- PASSAGE TO READ:
# Dont Buy



## Redoak49 (Dec 15, 2012)

I do not understand how it lifted 1/32" and was able to have metal contact the blade.

I have looked at this a couple times and did not like the idea that it did not use the locking lever like original throat plates. It appears that you have to take time adjusting it to get the tear secured to prevent lift. Also, I would do more than just putting apiece of wood over the plate. Any video I found shows doing more to make certain it does not move when raising the blade.


----------



## DaveS2 (10 mo ago)

I've owned a ShopSmith PCS 1.75 for over 7 years and I love it. Additionally I used to work at Rockler and had the opportunity to sell many of the SawStop products as well as talking directly to their Customer Service and Sales force staff. In my own shop, I have managed over the years to activate a brake twice. . both times it was a minuscule touch of a Kreg aftermarket metal fence too close to the blade. That said, it does not take much to activate the brake and destroy a blade. I know that there are aftermarket accessories available for the SawStop but I have always hesitated to use any of them. I know they are expensive but purchase the SawStop inserts and make the necessary clearance plate you want. Its not worth the aggravation and expense to trip the brake because of incorrect accessories. And as for the Customer Service, SawStop has some of the best out there. You'll never get steered wrong by them and they will go out of their way to be of service.


----------



## Winstondryfly (10 mo ago)

> I do not understand how it lifted 1/32" and was able to have metal contact the blade.
> 
> I have looked at this a couple times and did not like the idea that it did not use the locking lever like original throat plates. It appears that you have to take time adjusting it to get the tear secured to prevent lift. Also, I would do more than just putting apiece of wood over the plate. Any video I found shows doing more to make certain it does not move when raising the blade.
> 
> - Redoak49


----------



## Winstondryfly (10 mo ago)

I do not understand how it lifted 1/32" and was able to have metal contact the blade.

"When the blade is set at 45 it creates a lot more upward pressure. I ended up clamping a block to the fence and also clamping the fence down to the top of the saw. Just placing the fence over the insert was not even close to working.

I have looked at this a couple times and did not like the idea that it did not use the locking lever like original throat plates.

"If it had a locking device it would be much better" I would still clamp it for your first cut"

- MATERIAL PROVIDED:
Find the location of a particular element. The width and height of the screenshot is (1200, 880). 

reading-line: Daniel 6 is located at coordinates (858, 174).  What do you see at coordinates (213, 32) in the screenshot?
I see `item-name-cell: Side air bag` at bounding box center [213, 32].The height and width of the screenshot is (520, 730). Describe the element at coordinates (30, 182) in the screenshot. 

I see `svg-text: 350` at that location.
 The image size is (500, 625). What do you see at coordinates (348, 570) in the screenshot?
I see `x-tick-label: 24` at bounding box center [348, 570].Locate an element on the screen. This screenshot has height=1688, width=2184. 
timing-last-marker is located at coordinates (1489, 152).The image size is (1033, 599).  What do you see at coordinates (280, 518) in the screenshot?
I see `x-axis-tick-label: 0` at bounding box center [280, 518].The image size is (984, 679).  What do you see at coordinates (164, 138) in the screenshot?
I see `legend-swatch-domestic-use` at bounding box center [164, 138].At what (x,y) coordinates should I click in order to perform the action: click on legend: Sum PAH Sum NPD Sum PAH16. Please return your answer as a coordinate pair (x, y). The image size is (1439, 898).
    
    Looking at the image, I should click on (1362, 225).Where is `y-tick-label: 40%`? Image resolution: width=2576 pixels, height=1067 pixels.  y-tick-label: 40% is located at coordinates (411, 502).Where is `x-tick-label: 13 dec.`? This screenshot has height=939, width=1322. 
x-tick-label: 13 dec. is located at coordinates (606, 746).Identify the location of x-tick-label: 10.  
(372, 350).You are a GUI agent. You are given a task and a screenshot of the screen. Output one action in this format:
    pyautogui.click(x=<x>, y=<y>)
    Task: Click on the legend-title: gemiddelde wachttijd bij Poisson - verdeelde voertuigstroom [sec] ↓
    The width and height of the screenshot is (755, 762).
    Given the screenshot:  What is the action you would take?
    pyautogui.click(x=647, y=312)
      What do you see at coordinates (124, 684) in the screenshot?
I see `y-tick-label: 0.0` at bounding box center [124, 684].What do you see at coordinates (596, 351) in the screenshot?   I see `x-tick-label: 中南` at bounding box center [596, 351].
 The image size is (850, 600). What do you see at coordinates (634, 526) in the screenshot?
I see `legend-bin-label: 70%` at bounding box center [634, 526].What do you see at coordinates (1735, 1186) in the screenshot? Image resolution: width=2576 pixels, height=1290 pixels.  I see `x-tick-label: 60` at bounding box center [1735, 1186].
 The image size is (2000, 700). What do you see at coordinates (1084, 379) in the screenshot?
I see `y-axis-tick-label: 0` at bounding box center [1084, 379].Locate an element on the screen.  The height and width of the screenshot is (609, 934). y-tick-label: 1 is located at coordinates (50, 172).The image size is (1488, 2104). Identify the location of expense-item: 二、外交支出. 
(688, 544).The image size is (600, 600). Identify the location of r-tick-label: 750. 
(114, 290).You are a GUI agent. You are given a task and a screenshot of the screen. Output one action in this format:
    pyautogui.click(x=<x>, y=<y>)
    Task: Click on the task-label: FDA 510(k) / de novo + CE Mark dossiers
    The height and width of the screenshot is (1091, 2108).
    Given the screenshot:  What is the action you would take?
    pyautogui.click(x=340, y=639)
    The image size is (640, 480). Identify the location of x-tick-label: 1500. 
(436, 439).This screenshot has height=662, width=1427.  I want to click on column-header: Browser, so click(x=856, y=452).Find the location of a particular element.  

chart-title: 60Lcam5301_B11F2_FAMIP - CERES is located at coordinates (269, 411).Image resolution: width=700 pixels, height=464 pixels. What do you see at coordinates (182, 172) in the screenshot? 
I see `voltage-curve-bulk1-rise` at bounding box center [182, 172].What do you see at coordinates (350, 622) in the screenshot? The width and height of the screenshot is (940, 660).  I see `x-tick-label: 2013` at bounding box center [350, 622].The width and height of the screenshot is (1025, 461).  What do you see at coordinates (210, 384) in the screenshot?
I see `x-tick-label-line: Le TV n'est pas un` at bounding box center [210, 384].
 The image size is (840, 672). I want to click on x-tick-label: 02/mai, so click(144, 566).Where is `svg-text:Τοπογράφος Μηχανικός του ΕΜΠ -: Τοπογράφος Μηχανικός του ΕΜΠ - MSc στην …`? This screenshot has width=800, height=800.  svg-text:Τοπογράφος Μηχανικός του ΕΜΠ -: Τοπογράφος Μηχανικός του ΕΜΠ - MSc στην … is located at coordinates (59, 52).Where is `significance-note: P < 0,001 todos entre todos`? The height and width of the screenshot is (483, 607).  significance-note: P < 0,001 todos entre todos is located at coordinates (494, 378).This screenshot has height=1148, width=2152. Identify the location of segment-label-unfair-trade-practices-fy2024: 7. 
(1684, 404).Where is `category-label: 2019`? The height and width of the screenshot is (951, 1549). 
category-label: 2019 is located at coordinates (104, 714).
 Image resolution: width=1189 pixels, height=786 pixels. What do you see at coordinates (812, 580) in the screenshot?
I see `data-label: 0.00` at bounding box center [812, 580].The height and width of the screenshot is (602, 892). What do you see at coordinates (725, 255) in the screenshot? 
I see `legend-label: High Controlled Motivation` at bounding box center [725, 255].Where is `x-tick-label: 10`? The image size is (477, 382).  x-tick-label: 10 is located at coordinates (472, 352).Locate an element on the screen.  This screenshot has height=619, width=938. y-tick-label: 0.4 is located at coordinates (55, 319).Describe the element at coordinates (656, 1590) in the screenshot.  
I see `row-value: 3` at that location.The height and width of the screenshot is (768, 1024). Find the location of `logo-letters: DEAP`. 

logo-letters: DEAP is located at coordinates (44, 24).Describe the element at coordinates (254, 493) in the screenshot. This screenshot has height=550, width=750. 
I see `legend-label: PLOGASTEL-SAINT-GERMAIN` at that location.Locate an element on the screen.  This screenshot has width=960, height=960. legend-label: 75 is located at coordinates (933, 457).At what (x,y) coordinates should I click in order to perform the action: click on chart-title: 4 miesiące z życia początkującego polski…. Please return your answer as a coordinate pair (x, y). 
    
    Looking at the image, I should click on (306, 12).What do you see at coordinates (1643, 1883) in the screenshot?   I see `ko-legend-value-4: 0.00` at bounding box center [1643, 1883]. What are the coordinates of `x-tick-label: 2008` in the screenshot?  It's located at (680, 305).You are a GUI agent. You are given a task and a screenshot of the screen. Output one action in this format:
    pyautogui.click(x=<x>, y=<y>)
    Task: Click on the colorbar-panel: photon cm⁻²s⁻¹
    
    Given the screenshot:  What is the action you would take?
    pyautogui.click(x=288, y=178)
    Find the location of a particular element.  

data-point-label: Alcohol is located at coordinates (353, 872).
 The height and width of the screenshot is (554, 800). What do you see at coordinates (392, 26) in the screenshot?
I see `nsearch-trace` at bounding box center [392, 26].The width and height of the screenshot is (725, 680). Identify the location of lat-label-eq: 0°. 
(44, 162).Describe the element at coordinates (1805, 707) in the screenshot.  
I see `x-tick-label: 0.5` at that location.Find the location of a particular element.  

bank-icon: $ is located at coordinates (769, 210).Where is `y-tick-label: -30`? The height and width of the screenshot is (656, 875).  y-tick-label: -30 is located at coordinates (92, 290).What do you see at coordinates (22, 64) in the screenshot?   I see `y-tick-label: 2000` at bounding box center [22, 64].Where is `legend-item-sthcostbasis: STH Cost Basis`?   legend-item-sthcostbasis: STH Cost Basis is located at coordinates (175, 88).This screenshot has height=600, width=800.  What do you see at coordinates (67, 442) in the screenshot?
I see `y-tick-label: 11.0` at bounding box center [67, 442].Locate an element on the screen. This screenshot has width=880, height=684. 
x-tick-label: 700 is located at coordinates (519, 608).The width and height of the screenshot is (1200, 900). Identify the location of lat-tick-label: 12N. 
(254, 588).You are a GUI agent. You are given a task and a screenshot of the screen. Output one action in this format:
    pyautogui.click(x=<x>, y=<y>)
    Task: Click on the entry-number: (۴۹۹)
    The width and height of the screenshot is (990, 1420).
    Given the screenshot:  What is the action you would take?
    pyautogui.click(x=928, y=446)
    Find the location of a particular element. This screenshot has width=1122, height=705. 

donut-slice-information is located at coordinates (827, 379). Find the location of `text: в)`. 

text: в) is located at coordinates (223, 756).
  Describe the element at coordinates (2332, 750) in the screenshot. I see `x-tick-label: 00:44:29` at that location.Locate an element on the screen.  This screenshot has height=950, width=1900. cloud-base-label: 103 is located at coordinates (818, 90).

- WRITTEN TASK: In the woodworking thread above, rewrite everything from "## Redoak49 (Dec" down to "DaveS2 (10 mo ago)", changing "throat plates" to "table inserts".

- RESPONSE:
## Redoak49 (Dec 15, 2012)

I do not understand how it lifted 1/32" and was able to have metal contact the blade.

I have looked at this a couple times and did not like the idea that it did not use the locking lever like original table inserts. It appears that you have to take time adjusting it to get the tear secured to prevent lift. Also, I would do more than just putting apiece of wood over the plate. Any video I found shows doing more to make certain it does not move when raising the blade.


----------



## DaveS2 (10 mo ago)